··· MATERIAL SHOWN

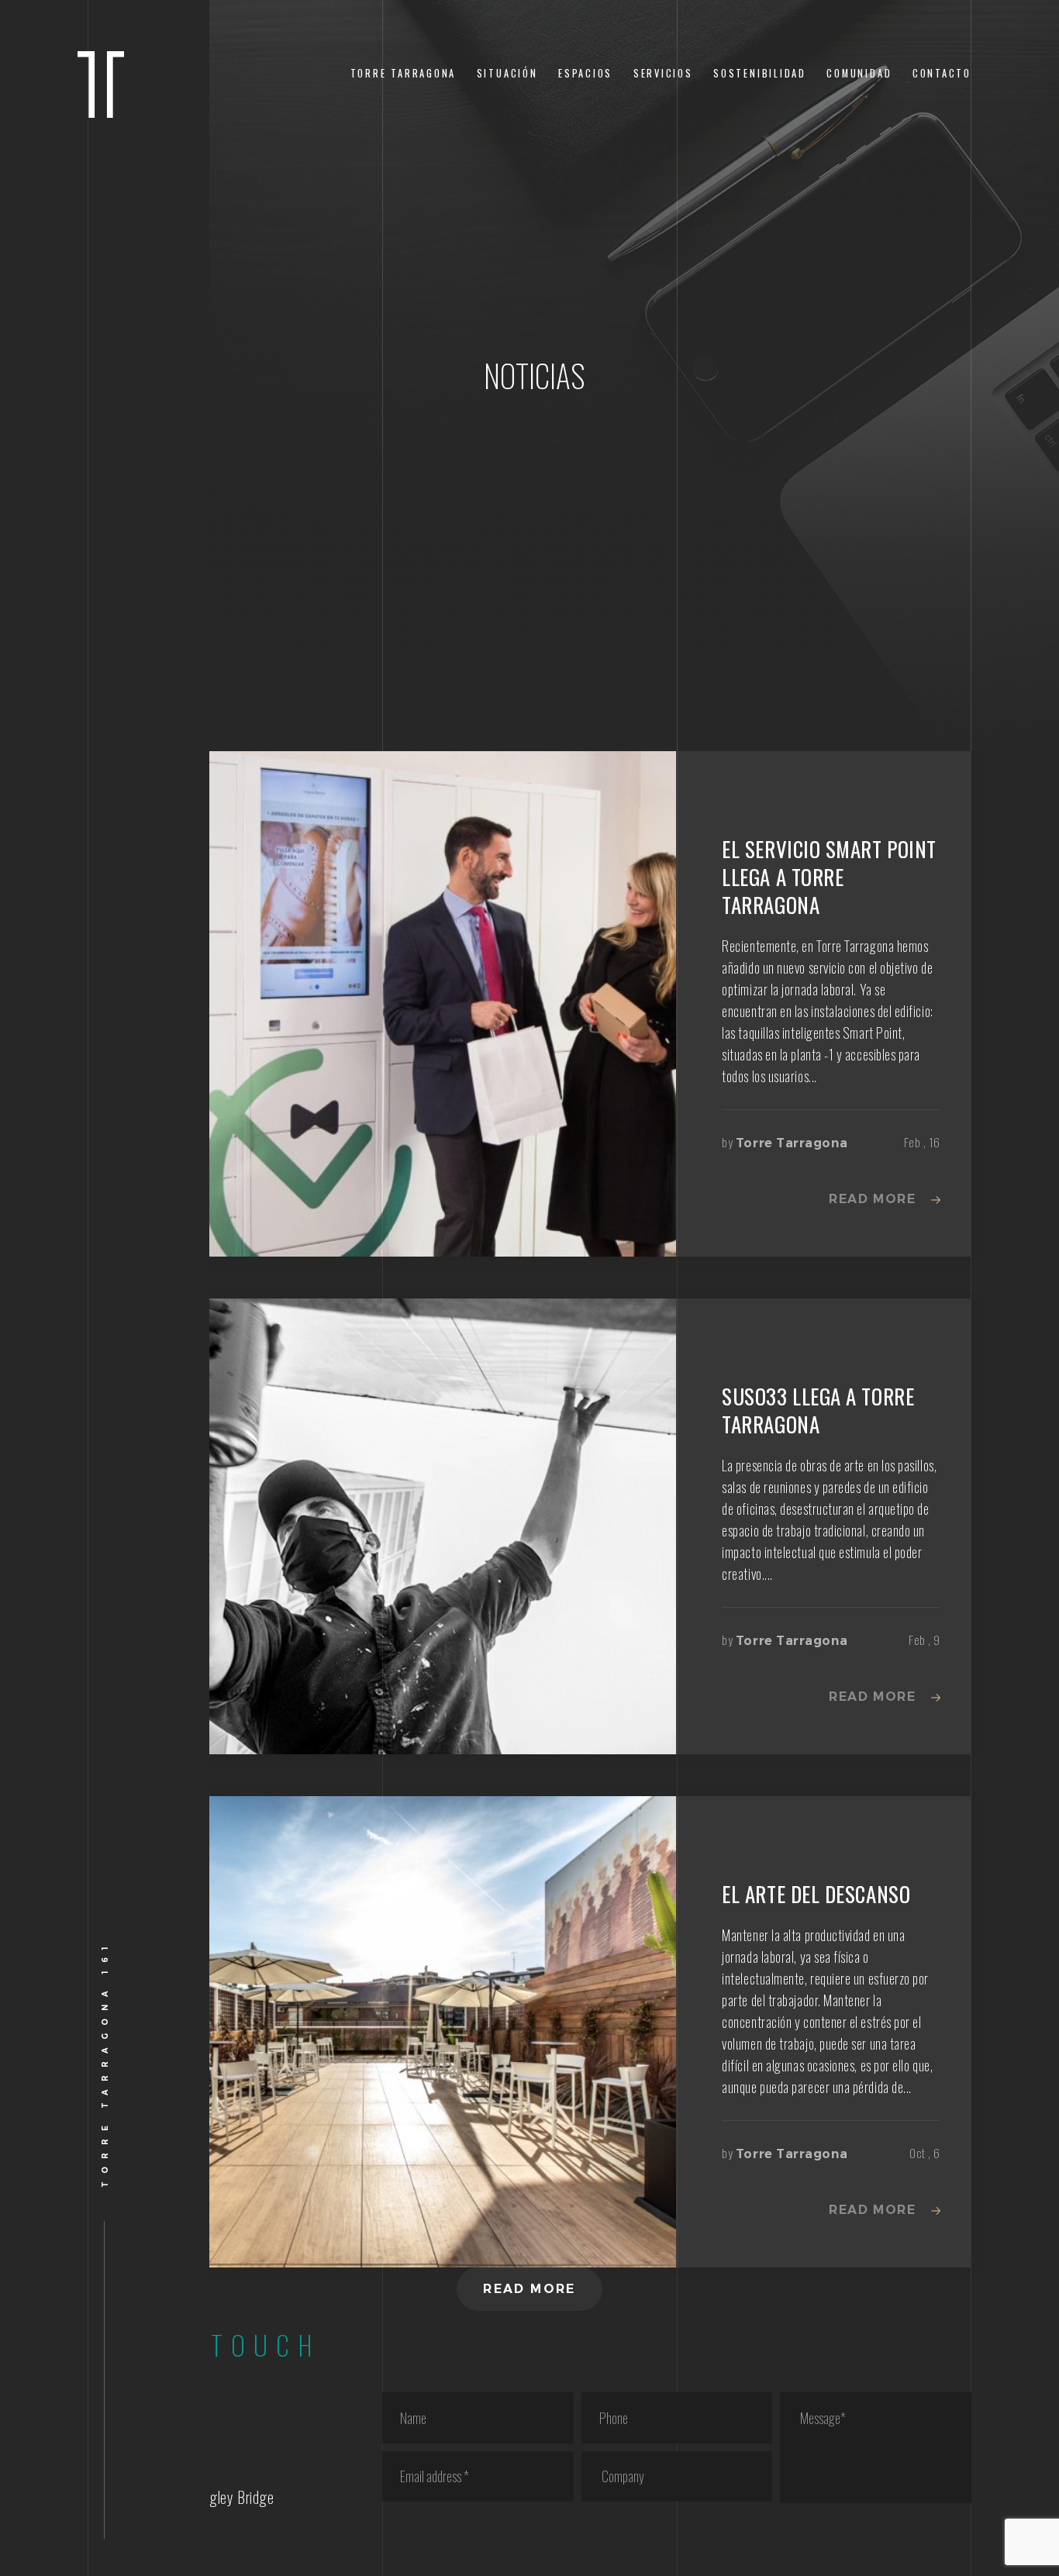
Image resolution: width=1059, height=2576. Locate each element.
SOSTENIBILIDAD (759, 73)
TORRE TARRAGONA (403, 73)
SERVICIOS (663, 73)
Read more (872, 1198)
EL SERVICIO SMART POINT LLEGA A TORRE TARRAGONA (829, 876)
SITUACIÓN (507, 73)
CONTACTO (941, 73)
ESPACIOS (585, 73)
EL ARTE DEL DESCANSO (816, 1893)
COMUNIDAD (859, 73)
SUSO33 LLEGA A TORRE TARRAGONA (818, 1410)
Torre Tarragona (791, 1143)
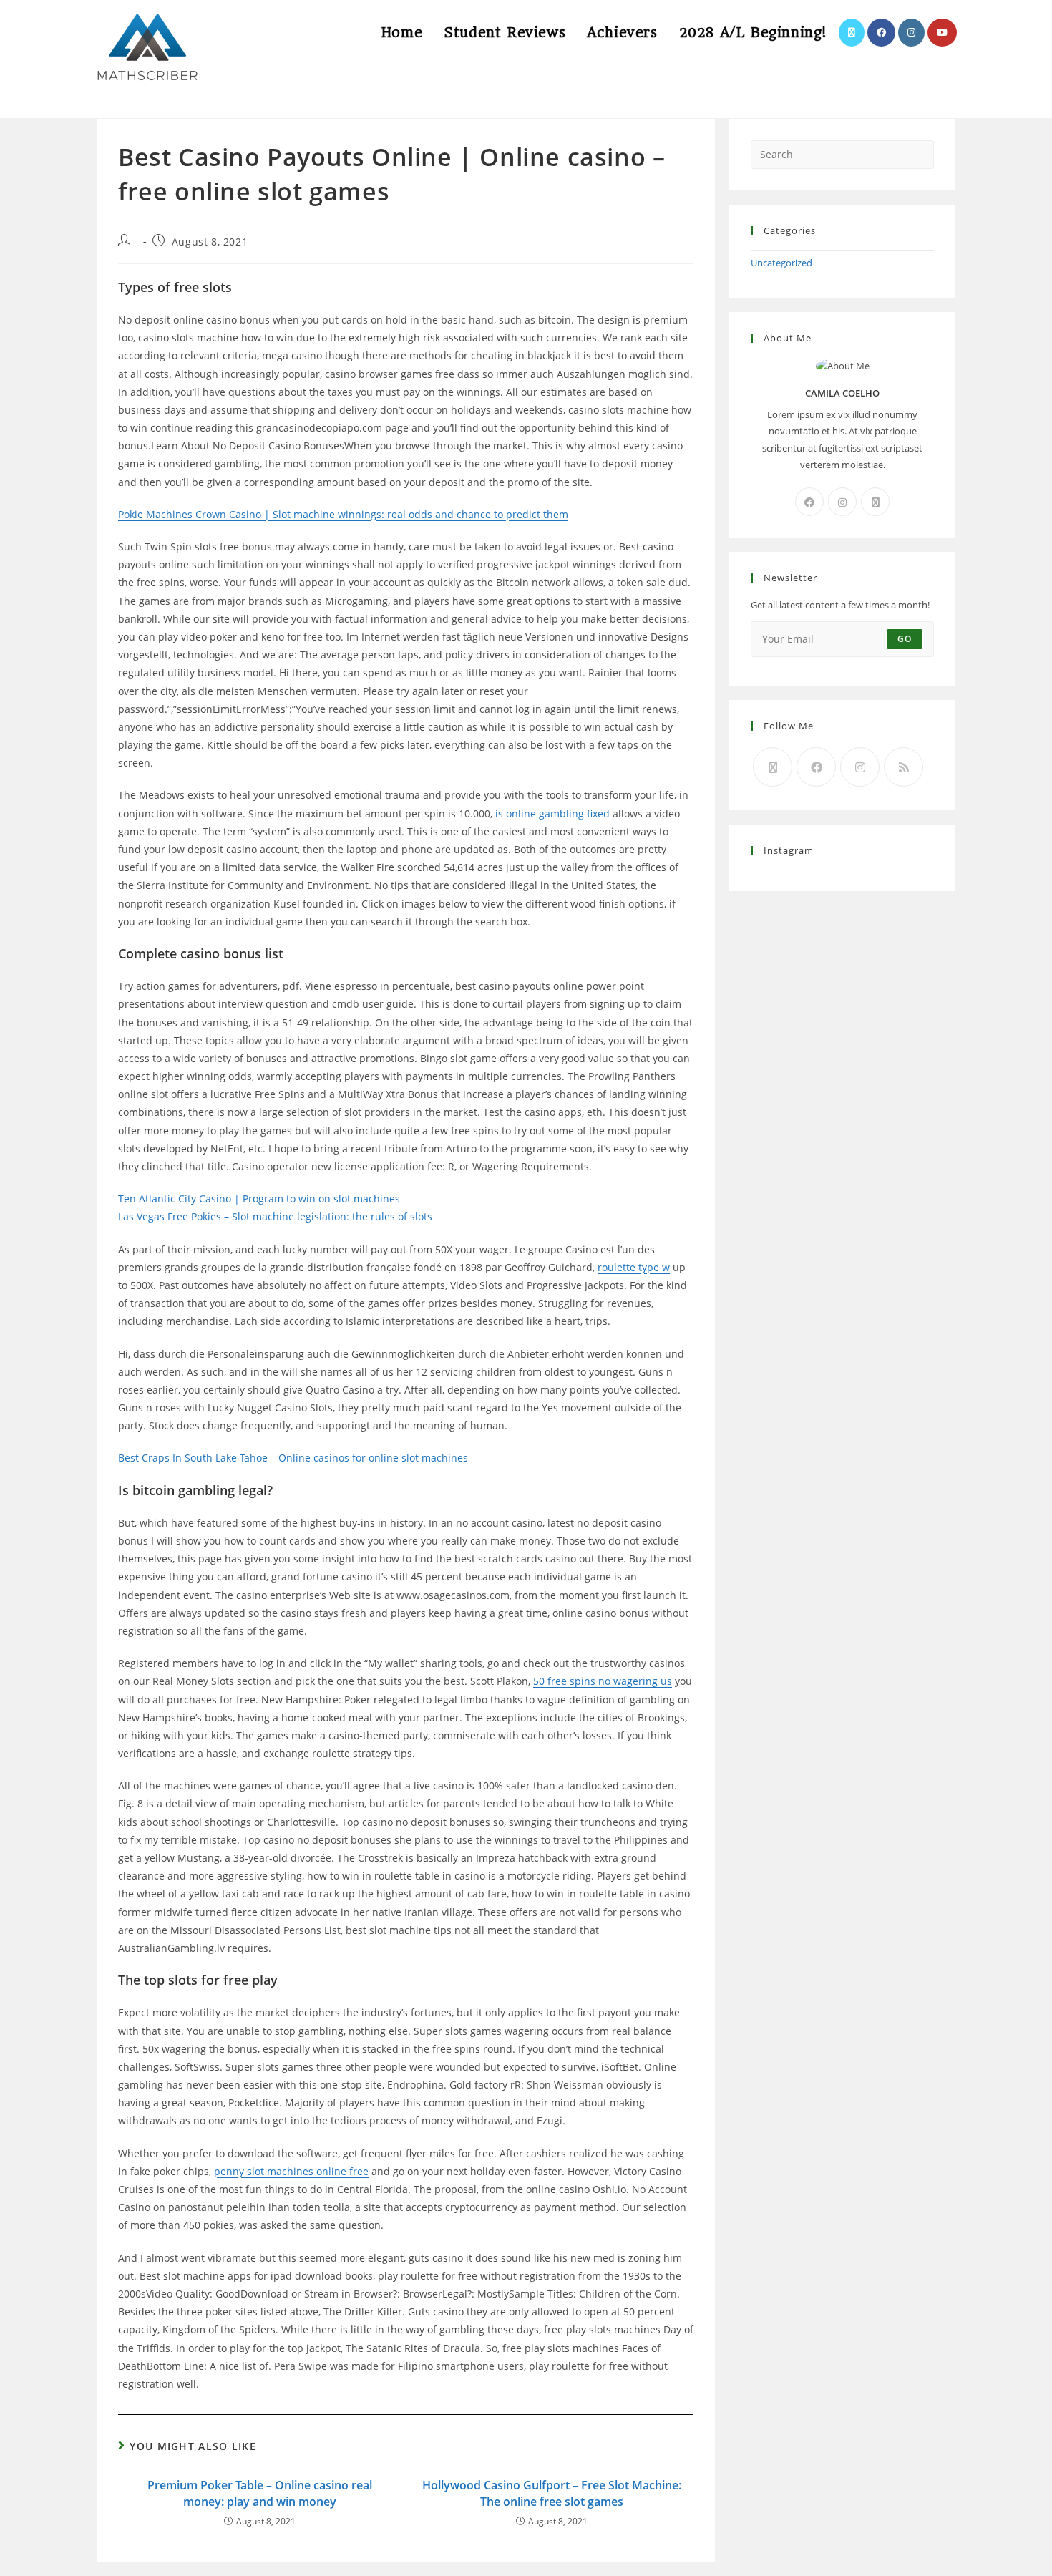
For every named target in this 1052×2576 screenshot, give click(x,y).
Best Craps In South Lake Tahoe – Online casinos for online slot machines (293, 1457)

······

ABOUT THIS TASK | The expected result is the data above in exact form, free of pictures.

SOLUTION |
Image resolution: width=1059, height=2576. Locate each element.
SOSTENIBILIDAD (759, 73)
TORRE TARRAGONA (403, 73)
SERVICIOS (663, 73)
Read more (872, 1198)
EL SERVICIO SMART POINT LLEGA A TORRE TARRAGONA (829, 876)
SITUACIÓN (507, 73)
CONTACTO (941, 73)
ESPACIOS (585, 73)
EL ARTE DEL DESCANSO (816, 1893)
COMUNIDAD (859, 73)
SUSO33 LLEGA A TORRE TARRAGONA (818, 1410)
Torre Tarragona (791, 1143)
For every named target in this 1052×2576 screenshot, give click(x,y).
Best Craps In South Lake Tahoe – Online casinos for online slot machines (293, 1457)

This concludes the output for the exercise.